* **PROBLEM TO SOLVE**
Starting at the line that contains "Image resolution: width=1500", copy every line through the end of the records below exactly as written, leaving out pictures.

*** Opening DATASET EXCERPTS ***

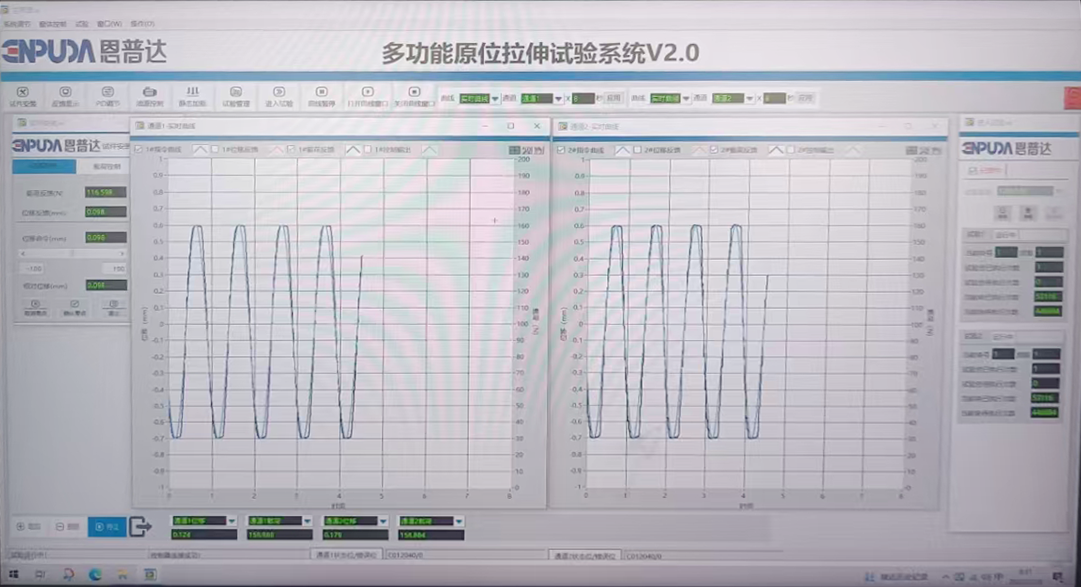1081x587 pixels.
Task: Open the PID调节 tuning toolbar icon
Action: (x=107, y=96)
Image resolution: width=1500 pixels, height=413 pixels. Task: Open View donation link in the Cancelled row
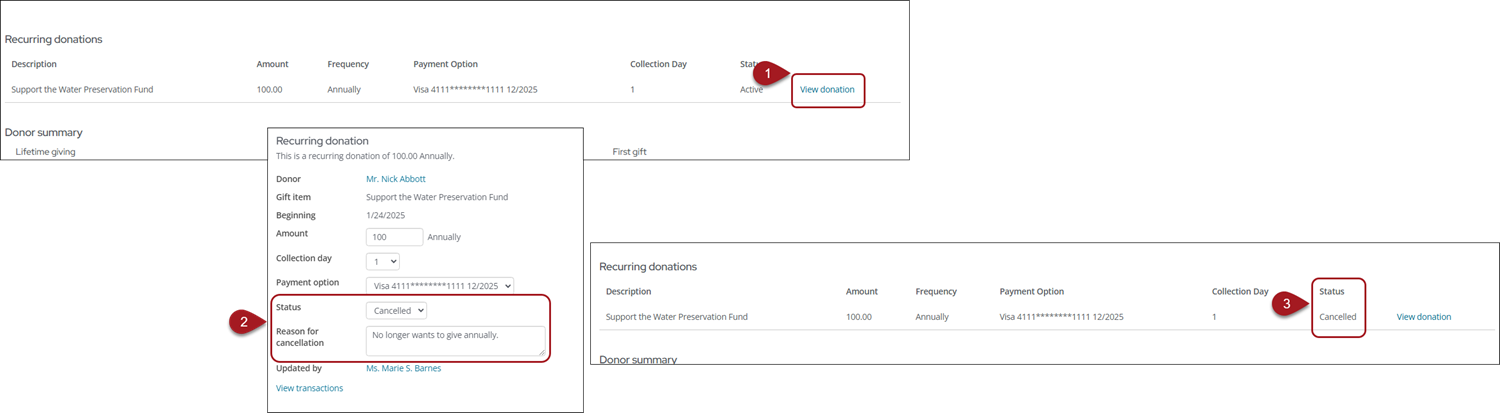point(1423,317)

*** Closing DATASET EXCERPTS ***

* **THE ANSWER**
Image resolution: width=1500 pixels, height=413 pixels. Task: Open View donation link in the Cancelled row
point(1423,317)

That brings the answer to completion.